Foresight by Lightning Rod - Predict anything with AI

by
Foresight by Lightning Rod is an OpenAI-compatible forecasting API for developers building agents, prediction-market bots, and decision tools. Ask a question about a future event and get a scored, calibrated forecast back. Unlike general-purpose LLMs, Foresight is trained and evaluated on real-world outcomes, with benchmark-verified accuracy, cheaper inference, and a drop-in API for forecasting workflows.

Add a comment

Replies

Best

Hey Product Hunt — Ben here, founder of .

Frontier AI is powerful, but it is not built for forecasting. Frontier models are trained to produce plausible text, not well-calibrated probabilities about what will actually happen. They are also expensive to run inside agentic workflows, where bots may need to forecast thousands of markets, events, or decisions.

We trained Foresight to make better predictions at lower inference cost.

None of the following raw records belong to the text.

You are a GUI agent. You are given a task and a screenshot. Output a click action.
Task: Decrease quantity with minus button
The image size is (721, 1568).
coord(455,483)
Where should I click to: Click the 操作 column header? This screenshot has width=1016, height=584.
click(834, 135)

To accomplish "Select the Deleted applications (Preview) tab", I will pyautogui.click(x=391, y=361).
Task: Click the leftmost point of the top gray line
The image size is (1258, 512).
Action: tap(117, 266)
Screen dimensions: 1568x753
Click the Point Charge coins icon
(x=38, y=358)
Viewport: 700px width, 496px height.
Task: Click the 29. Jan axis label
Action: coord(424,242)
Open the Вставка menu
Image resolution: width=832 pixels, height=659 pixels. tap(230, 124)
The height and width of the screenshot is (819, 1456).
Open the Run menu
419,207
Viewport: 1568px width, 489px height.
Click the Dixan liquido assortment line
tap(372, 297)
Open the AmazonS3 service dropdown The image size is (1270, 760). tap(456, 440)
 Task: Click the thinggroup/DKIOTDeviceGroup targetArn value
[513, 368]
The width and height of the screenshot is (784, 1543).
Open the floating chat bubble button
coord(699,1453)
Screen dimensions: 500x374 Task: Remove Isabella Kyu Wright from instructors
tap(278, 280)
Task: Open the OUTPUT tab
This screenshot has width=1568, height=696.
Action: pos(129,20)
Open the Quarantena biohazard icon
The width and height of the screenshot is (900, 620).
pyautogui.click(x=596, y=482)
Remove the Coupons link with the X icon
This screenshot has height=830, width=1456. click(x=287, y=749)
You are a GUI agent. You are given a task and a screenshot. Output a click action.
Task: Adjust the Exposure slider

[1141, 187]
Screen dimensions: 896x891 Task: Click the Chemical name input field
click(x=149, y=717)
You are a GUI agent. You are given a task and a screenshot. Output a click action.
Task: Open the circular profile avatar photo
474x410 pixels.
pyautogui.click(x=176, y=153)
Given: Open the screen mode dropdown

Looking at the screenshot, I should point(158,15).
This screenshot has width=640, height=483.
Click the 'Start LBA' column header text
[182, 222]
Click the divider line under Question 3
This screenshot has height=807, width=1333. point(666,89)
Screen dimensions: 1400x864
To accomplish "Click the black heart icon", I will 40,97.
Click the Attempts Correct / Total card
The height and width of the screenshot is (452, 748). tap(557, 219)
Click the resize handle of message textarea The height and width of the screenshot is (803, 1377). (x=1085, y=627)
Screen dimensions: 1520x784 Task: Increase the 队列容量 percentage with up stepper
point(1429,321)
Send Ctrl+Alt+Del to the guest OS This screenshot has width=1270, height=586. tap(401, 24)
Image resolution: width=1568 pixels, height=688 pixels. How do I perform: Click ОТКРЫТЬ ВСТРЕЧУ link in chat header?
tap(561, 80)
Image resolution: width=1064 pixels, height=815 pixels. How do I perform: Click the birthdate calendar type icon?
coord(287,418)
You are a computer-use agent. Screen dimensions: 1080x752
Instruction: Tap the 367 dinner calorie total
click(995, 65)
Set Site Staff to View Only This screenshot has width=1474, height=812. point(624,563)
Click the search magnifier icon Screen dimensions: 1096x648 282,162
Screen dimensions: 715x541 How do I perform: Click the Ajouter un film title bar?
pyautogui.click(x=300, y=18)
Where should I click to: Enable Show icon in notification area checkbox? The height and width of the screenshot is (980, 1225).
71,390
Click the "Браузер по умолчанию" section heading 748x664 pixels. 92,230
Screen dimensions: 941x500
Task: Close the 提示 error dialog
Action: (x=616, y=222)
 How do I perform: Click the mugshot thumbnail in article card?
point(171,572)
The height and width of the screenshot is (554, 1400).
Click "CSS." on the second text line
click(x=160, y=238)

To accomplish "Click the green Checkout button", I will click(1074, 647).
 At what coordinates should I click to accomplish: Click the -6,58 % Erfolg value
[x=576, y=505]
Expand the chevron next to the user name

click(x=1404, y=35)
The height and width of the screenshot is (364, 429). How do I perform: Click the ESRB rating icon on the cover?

Foresight is an AI forecasting API with better accuracy at a lower inference cost. It is trained using our Future-as-Label method ( at the ICML 2026 AI Forecasting Workshop), which uses real-world outcomes over time for training. Instead of hand-labeling datasets or imitating generic text, Foresight learns from what actually happened.

Foresight beats frontier models 100x larger on live prediction benchmarks, like ProphetArena and ForecastBench, with a particularly large lead in prediction market categories like Sports & Politics.

Our API is OpenAI-compatible, so developers can easily swap it into existing workflows.

Better accuracy. Cheaper inference. OpenAI-compatible API.

Use code PHFORESIGHT for $50 free API credits this month.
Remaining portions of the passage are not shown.